Task:
Please give back only the lines below from the one containing "1359x719 pixels." to the one containing "Click the File preview vertical scrollbar", each repeated word for word, both ends included.

======== The records

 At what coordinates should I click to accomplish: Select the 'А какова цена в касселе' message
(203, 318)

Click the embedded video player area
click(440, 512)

================
======== The records

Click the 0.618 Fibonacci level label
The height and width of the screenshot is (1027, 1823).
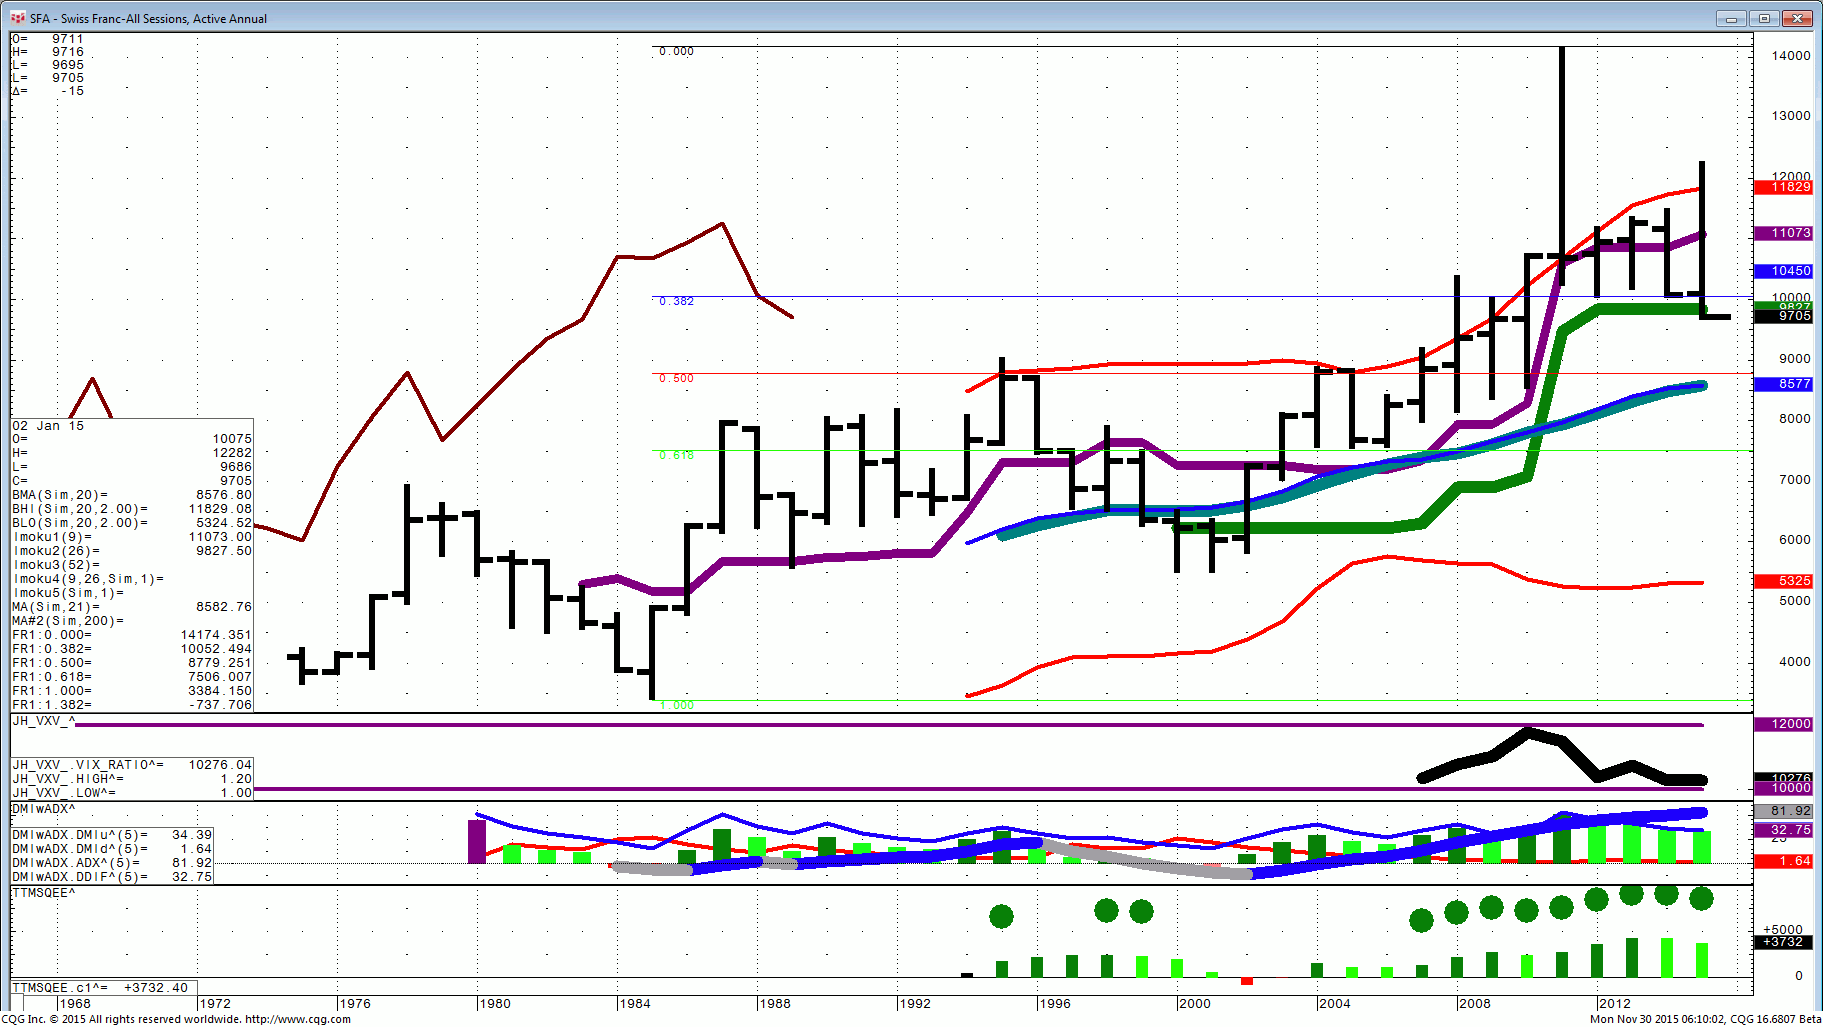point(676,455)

================
======== The records

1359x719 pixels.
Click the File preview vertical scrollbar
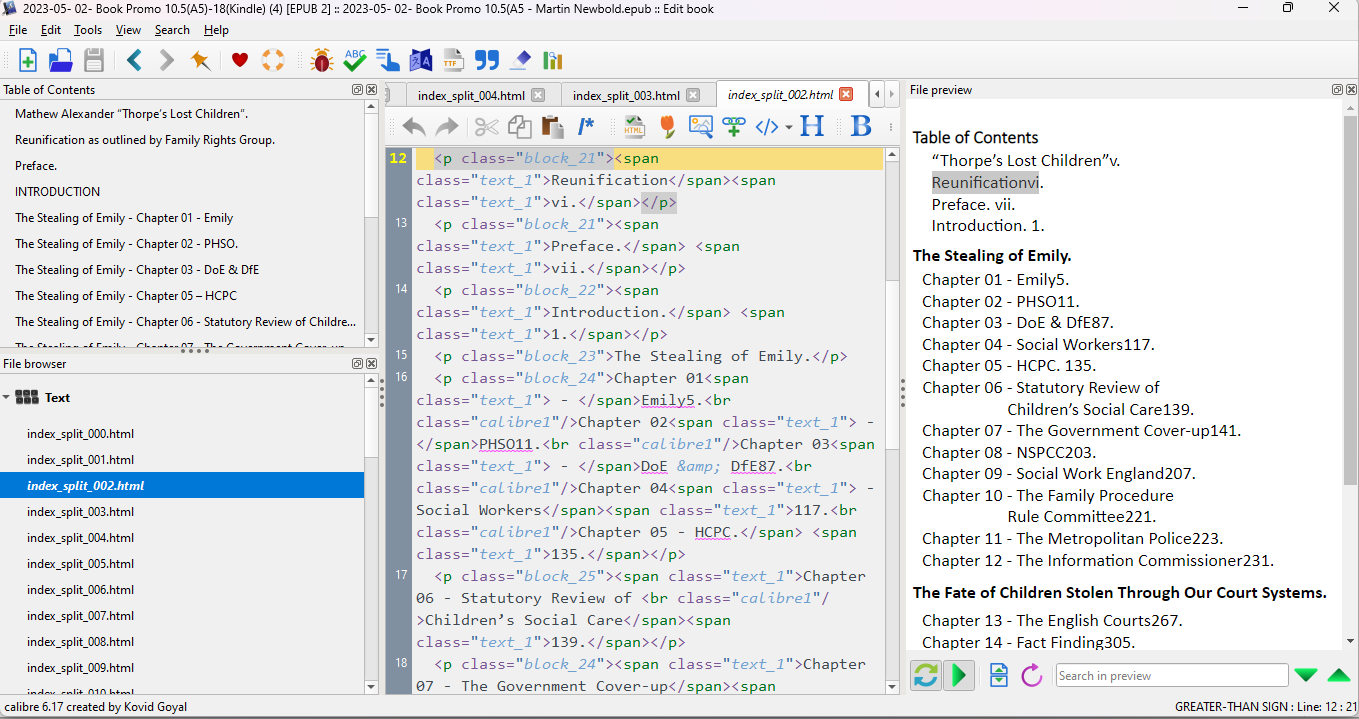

================

Task result:
1359x719 pixels.
Click the File preview vertical scrollbar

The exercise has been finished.